Information supplied

────────

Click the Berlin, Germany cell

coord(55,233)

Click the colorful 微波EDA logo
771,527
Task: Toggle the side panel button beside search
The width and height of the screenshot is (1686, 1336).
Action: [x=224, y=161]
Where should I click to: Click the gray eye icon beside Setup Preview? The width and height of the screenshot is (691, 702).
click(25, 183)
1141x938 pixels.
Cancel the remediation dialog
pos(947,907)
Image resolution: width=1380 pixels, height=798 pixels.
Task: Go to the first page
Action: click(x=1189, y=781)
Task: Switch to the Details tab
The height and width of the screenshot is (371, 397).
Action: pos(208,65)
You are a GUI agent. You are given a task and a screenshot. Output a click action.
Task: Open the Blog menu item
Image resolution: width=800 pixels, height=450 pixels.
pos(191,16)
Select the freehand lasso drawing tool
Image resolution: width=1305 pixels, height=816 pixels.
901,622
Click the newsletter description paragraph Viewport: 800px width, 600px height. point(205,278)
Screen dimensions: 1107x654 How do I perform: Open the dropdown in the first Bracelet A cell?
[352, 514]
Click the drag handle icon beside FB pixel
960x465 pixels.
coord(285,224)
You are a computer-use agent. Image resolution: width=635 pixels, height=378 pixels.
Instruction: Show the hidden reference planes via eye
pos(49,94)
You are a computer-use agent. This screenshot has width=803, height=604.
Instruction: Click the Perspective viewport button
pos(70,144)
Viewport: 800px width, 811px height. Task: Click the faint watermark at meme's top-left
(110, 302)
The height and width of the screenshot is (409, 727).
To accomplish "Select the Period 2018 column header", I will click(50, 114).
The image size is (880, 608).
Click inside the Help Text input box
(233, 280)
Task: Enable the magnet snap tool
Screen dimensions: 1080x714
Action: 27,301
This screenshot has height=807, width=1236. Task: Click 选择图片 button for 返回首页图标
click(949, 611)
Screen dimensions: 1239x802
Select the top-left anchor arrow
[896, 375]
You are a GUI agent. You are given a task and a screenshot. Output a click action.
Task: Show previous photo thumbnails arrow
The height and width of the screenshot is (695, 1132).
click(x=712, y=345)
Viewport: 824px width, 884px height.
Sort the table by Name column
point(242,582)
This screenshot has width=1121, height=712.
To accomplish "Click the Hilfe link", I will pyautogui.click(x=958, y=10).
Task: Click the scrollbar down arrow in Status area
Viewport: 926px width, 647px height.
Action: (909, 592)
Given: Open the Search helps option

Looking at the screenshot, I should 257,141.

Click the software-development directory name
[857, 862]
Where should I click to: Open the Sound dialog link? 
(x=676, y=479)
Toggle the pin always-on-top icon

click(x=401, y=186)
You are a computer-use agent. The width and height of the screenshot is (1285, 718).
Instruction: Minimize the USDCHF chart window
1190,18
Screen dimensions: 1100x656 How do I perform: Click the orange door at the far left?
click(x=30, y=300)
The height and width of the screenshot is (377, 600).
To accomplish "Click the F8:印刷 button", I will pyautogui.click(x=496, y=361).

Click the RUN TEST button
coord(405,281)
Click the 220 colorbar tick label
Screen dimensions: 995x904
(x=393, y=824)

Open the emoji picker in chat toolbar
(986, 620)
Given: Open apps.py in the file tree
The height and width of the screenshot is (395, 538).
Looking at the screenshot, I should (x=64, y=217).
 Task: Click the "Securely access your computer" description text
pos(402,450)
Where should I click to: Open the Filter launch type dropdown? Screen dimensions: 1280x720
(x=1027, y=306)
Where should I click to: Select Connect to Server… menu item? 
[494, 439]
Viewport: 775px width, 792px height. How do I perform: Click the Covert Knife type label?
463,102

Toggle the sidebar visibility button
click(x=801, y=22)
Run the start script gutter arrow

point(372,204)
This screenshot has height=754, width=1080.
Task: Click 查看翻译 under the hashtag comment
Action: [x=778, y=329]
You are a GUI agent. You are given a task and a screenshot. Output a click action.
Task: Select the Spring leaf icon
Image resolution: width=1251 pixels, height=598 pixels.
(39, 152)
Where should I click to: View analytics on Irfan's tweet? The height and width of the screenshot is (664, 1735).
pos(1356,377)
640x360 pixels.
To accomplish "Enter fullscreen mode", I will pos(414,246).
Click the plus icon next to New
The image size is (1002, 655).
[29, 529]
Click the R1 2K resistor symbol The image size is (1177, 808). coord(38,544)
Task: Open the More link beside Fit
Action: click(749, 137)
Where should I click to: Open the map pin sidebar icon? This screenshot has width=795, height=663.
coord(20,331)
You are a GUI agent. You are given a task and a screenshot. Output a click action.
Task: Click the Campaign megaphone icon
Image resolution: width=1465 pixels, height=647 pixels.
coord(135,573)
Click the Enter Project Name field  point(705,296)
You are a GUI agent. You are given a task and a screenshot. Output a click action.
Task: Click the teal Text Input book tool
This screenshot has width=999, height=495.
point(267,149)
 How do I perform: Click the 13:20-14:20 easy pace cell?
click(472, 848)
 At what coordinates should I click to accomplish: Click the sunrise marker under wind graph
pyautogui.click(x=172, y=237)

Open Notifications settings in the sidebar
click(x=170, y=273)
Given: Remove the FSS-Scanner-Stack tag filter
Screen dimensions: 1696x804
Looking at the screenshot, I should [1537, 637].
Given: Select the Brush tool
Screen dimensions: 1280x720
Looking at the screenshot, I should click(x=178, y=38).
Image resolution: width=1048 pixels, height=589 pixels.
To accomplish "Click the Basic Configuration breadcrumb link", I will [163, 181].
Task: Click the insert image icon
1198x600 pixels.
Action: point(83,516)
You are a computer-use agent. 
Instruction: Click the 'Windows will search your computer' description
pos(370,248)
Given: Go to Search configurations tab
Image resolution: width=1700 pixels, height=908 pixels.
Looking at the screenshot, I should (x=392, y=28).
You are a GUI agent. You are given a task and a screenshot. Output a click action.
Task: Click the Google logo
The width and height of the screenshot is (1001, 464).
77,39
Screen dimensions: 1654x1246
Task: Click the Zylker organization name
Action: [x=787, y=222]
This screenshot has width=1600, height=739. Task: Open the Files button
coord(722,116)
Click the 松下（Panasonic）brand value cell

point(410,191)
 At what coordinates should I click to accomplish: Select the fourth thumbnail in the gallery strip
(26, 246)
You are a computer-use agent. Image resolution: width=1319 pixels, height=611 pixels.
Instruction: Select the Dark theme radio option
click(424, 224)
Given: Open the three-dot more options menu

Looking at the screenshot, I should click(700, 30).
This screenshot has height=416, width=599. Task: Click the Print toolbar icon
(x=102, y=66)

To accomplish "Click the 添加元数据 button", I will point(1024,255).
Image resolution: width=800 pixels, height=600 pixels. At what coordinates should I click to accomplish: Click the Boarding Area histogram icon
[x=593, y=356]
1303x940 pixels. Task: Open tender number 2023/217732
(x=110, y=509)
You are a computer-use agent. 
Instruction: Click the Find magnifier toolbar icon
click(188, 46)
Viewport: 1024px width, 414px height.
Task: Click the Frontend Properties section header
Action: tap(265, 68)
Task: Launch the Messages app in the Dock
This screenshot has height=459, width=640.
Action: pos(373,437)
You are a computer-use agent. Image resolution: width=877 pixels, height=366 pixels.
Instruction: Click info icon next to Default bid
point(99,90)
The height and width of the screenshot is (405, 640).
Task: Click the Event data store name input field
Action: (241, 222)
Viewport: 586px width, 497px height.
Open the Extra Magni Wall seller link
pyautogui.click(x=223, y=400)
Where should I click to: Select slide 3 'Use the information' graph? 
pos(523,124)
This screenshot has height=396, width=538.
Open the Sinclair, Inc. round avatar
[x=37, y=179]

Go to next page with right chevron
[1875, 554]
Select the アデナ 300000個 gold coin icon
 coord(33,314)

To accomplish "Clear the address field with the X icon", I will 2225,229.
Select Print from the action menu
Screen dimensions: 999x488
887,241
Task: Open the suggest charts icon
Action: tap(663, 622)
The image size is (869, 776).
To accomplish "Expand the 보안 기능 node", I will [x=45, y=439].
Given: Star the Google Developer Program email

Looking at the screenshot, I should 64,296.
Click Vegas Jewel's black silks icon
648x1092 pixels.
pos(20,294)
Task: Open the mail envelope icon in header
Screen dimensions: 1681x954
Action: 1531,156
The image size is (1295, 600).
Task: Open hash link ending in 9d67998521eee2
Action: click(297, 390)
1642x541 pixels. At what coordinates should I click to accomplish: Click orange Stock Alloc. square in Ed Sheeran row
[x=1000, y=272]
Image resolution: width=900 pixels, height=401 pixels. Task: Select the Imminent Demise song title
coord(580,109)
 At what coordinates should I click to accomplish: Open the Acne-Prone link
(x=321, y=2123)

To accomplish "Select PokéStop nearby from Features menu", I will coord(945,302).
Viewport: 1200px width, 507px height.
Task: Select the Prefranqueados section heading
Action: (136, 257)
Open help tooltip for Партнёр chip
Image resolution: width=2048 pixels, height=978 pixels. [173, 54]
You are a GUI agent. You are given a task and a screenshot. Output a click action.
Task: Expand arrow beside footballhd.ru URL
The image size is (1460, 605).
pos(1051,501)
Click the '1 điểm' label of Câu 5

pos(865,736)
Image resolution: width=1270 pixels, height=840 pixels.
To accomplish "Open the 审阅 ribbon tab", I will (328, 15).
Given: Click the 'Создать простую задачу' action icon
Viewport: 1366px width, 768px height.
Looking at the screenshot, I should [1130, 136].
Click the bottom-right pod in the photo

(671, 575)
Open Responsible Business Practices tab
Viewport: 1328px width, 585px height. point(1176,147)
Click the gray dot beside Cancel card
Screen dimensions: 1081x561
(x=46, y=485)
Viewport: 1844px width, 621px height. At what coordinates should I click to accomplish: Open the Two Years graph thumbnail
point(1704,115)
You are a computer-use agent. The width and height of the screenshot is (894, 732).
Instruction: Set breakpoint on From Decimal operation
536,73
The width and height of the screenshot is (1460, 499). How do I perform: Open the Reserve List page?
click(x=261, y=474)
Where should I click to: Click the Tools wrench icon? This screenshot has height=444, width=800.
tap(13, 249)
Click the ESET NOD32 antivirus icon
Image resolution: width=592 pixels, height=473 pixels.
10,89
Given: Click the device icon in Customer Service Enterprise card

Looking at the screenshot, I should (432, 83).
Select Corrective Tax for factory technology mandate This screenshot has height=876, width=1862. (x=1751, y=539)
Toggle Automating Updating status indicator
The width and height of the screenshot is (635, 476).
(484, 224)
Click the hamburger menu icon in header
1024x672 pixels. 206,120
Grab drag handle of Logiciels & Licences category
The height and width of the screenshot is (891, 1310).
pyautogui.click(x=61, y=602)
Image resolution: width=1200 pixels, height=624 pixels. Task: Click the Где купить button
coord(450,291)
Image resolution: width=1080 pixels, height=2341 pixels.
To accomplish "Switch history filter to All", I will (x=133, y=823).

────────

Required action
Wherever the string "Expand" appears in the data above, copy the line it sits in.

Response
To accomplish "Expand the 보안 기능 node", I will [x=45, y=439].
Task: Expand arrow beside footballhd.ru URL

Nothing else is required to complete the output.